Question

Pardon me if this question is too silly. The most common example of usefulness of using RAII is :

void func(){
  // create some object pointer using any smart pointer
  // do some operation that may throw

  return;
}
// whether method returns from the *return* statement or because of any exception it is guaranteed that the memory will be released

This article says that (if I understood correctly), if runtime system knows that there is no exception handler that can catch an exception after being thrown it may skip calling the destructors of automatic objects.

There is also a proposed solution to that problem, namely use catch(..) in main.

Now my concern is if the proposed solution is not used, then there may be resource leak even after using RAII. And there are situation when the solution can not be applied ( like creating a library which will be used by others). In that case serious problem can occur like corrupting a file that contains valuable information.

Should we really be concerned about the problem? Or I am just missing something?

Was it helpful?

Solution 4

Re

“Should we really be concerned about the problem?”

it depends on the context.

If you’re using destructor breakpoints or logging in debugging, then you need the relevant destructor(s) to be called.
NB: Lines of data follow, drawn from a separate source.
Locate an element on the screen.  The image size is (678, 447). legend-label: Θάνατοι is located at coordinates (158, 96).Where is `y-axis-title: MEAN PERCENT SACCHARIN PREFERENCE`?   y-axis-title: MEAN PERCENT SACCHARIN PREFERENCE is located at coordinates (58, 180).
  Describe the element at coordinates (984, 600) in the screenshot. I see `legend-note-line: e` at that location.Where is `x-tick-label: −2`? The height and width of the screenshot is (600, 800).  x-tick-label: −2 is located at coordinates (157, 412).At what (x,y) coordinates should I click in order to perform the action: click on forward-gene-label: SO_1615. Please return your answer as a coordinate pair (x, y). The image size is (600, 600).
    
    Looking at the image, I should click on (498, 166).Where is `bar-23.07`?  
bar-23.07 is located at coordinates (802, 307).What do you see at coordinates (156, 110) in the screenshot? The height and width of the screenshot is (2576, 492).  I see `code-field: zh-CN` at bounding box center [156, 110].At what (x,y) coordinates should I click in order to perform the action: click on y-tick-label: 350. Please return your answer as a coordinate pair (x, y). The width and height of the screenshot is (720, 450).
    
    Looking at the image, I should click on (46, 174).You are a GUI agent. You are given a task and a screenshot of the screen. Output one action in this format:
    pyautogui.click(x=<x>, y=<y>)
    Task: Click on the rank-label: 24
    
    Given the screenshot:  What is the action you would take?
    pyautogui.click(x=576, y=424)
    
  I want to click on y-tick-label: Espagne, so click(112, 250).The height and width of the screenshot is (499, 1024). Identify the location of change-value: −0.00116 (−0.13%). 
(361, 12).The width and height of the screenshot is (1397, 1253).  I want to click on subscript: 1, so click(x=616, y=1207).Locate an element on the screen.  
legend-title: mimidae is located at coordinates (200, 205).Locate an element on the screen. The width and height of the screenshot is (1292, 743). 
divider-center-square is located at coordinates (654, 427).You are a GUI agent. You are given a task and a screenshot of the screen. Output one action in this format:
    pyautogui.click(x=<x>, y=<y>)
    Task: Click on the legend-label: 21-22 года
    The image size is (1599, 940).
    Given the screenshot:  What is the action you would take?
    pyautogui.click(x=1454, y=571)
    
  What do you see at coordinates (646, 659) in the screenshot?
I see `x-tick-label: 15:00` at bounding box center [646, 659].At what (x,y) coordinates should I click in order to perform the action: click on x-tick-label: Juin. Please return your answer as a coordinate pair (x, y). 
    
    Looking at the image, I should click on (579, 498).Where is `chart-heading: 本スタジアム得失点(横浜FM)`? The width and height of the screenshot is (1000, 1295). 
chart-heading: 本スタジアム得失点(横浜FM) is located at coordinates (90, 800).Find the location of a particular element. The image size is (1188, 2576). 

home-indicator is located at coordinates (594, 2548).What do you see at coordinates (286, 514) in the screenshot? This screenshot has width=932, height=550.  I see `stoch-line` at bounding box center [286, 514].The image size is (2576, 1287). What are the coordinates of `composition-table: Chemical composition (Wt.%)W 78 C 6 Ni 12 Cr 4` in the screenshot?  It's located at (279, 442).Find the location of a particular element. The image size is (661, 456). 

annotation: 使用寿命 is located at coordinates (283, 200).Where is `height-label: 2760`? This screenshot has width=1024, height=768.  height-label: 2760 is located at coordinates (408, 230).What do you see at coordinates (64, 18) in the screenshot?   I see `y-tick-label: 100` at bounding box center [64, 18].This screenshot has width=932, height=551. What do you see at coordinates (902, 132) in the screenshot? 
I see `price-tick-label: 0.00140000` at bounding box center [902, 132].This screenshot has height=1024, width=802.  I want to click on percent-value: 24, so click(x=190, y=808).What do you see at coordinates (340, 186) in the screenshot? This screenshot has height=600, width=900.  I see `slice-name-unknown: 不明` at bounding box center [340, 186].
Likewise if a destructor is saving crucial state for a "Bird of Phoenix" process re-instantiation after crash. And if possible it’s nice to have unneeded-for-recovery temporary files removed, not laying around after a crash.

On the other hand, since the solution is so utterly simple – a try-catch around some calling code, e.g. up in main – it’s not really a practical problem. It’s more of just a thing to be aware of. E.g., to not expect destructors to necessarily be executed in someone else’s code that’s crashing via an unhandled exception.

OTHER TIPS

In order for your concern to be valid, you need some kind of resource which could be cleaned up by RAII, but which the OS won't clean up when std::terminate is called and your process dies.

So, let's examine the sort of resources you could reasonably use RAII to clean up:

  1. process-local memory: the OS will clean this up
  2. open files: the OS will close them, and flush anything already written, but any commit/finalize style operations you left to the RAII dtor won't happen
  3. open sockets: the OS will close them, but if your RAII dtor was supposed to send a friendly logout/goodbye, that won't happen
  4. shared memory: again, OS-level resources will be released but any explicit cleanup or consistency code won't be executed
  5. etc. (especially, Alf suggested some more externally-visible resources I hadn't thought of)

So the issue isn't generally with resources, which will generally be released by the OS, but semantics, where your RAII dtor was supposed to guarantee some clean state of a shared resource (shared memory, or files, or a network stream).

Should we really be concerned about the problem?

Well, we should be concerned about correct program semantics anyway. If your program has some external side-effects you need to guarantee, then a catch-all (at least around the relevant code) to guarantee RAII cleanup is the simplest of your concerns.

I'm assuming here that you are not so much concerned about things such a memory leaks, but more about data corruption.

You'll need to analyze your design and application carefully, but I suppose it is theoretically possible that you might want a "last-chance" type of failsafe that would kick-in in the case of a serious program bug that would cause an uncaught exception. In which case, you could replace std::terminate.

That said, if you are truly concerned about file corruption, what you describe would be inadequate. The way to prevent file corruption is by careful ordering of operations such as read/writes and proper flushing of file buffers (using fsync or fdatasync on Linux, for example) before considering an operation to be complete (i.e., committing an operation).

If you don't catch the exception, the program will terminate. In this case, most of the resources you're worried about (memory, mutex locks, etc.) will be cleaned up by the OS, so you don't have to worry. The big exception is temporary files; output files might also be an issue, since they may be incomplete or inconsistent, and you don't want to leave incomplete or inconsistent files lying around for someone to accidentally use. (I usually use an OutputFile class which wraps an std::ofstream, and deletes the file in the destructor if commit hasn't been called on it, or if the close in commit fails.)

Of course, if there's an exception you don't expect, that's a serious error in the program; I've often found it useful for temporary files not to be deleted when I'm debugging, or trying to figure out why the code isn't working. (Such exceptions will never occur at a user site, of course, since you'll have sufficient tested the program before releasing it:-).)

If it is really an issue, you can use std::set_terminate to set a terminate handler, which can do any last minute clean-up. (Be aware, however, that in this case, it is unspecified whether the stack wil have been unwound or not, so you may have problems determining what needs cleaning up.)